**WHAT YOU HAVE TO DO:**
Reproduce the data starting with the line containing "The image size is (496, 296)." and going on through the line containing "pyautogui.click(x=834, y=495)", substituting "email" for "WeChat" and leaving everything else unchanged.

**DATA PROVIDED:**
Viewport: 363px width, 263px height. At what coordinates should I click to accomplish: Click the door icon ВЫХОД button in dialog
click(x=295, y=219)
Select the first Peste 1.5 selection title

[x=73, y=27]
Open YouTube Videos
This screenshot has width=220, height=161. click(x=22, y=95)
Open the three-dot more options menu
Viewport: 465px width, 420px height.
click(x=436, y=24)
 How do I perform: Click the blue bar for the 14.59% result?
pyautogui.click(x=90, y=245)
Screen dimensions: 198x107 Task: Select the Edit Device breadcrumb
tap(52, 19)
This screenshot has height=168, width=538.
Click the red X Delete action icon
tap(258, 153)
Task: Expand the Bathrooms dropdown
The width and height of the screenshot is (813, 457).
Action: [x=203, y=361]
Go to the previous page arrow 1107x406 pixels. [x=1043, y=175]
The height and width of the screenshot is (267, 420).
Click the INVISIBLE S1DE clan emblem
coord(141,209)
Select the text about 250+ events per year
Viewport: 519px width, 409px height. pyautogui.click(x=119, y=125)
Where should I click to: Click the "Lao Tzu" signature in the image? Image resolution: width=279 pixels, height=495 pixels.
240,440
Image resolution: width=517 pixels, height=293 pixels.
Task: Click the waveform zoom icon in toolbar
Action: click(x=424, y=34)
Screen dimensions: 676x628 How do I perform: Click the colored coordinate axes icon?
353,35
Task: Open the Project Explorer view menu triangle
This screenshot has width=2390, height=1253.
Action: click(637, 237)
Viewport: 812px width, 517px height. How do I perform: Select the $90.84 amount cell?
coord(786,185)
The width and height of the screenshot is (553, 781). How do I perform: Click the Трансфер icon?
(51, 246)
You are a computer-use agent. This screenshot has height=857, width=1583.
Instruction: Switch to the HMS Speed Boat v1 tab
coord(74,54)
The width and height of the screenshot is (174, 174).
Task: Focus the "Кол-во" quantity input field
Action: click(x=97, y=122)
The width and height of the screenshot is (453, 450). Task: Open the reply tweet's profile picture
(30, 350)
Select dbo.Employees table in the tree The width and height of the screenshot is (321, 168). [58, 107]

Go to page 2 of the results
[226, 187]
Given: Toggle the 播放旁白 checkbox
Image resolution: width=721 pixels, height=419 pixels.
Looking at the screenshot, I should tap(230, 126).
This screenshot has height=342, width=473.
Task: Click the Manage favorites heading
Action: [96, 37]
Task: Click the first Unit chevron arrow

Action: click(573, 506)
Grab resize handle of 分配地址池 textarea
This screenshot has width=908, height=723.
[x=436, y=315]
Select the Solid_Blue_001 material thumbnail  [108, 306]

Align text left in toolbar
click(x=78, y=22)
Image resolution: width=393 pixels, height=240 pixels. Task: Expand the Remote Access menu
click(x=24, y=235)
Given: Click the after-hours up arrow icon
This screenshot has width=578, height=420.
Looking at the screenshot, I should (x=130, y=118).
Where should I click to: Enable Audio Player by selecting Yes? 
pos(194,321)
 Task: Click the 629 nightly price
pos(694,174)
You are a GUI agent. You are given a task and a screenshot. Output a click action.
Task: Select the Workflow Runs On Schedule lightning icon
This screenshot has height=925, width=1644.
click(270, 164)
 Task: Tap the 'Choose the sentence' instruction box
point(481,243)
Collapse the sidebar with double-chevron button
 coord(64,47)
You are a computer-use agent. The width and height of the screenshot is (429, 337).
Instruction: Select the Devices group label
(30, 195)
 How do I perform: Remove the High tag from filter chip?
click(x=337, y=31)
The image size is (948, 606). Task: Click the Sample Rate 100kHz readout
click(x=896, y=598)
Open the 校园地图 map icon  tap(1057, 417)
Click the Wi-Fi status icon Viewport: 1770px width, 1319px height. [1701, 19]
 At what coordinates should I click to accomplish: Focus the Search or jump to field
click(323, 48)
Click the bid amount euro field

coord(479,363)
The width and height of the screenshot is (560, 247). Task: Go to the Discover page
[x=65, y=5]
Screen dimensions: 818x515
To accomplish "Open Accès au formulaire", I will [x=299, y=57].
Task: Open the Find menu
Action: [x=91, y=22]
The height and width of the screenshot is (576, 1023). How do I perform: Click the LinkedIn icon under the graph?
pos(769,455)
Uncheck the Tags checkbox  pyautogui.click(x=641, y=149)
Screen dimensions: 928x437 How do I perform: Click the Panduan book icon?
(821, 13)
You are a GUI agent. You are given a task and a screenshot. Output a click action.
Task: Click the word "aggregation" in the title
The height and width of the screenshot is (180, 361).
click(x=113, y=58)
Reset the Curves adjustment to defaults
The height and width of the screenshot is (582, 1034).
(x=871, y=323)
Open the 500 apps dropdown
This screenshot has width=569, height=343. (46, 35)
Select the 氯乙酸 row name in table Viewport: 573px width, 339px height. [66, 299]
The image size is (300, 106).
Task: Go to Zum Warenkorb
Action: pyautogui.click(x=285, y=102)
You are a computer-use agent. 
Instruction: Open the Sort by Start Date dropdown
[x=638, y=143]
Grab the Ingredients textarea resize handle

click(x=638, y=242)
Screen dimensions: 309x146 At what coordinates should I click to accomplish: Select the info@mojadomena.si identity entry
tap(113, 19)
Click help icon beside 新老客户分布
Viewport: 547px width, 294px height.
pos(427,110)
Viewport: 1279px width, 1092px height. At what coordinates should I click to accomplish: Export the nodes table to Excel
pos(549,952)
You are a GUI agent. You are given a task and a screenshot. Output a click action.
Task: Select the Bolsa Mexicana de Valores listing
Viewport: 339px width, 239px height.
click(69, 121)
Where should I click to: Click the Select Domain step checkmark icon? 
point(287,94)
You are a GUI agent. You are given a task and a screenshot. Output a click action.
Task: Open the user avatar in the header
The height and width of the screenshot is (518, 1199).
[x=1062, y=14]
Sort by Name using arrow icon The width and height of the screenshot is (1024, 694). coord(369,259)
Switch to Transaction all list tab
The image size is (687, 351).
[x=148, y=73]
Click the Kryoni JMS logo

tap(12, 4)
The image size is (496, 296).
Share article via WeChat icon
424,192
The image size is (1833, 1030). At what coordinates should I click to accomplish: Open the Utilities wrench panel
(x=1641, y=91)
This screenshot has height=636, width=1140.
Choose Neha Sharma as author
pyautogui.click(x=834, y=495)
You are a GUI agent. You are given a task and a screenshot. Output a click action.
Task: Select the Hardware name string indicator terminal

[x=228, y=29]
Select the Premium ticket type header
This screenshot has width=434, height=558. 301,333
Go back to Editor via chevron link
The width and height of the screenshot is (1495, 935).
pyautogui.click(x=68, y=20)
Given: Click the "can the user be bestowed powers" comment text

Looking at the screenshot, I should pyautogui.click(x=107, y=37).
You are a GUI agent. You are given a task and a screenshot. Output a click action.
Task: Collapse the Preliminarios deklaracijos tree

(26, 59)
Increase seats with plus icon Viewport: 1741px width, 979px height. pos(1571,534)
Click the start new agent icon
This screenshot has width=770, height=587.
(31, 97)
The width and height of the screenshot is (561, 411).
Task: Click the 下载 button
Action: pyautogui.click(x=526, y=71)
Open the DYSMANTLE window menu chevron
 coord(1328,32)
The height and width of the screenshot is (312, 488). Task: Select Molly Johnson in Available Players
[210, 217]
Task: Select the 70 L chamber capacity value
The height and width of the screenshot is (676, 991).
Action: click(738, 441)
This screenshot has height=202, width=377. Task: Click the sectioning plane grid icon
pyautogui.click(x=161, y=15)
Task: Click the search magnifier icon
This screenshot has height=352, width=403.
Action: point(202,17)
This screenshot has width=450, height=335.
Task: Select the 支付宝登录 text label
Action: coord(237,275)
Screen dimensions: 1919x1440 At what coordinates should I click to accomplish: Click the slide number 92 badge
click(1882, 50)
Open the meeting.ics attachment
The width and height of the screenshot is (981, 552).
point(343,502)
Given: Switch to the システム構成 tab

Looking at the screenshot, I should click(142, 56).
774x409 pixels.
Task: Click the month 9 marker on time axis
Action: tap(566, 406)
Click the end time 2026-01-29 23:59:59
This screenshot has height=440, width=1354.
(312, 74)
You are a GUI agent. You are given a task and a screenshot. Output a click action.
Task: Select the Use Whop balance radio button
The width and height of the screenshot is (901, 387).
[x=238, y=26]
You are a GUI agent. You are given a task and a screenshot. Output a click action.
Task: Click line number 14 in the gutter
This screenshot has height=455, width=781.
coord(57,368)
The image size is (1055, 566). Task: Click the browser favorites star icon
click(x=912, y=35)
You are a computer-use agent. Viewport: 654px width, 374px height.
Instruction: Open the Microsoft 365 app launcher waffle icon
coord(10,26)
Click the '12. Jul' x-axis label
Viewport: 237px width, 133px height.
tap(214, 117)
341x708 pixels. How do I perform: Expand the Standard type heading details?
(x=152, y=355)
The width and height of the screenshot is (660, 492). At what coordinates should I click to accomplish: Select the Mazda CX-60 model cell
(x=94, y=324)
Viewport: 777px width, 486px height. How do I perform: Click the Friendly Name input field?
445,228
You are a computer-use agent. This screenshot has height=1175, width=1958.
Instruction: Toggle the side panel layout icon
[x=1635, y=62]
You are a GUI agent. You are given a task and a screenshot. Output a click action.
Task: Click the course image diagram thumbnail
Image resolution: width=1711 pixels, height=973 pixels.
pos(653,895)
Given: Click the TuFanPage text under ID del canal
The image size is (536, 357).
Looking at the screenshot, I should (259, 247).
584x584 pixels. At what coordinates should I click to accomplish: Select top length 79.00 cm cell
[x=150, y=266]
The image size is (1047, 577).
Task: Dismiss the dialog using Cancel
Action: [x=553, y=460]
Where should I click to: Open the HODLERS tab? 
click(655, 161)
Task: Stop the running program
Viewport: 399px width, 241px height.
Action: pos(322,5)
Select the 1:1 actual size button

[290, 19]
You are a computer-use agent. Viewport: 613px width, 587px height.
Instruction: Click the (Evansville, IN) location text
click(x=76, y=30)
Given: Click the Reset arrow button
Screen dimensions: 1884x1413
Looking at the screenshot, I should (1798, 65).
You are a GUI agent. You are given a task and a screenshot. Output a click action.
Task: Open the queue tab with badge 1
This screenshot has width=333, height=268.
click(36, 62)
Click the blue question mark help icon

**THE REPLY:**
The image size is (496, 296).
Share article via email icon
424,192
The image size is (1833, 1030). At what coordinates should I click to accomplish: Open the Utilities wrench panel
(x=1641, y=91)
This screenshot has height=636, width=1140.
Choose Neha Sharma as author
pyautogui.click(x=834, y=495)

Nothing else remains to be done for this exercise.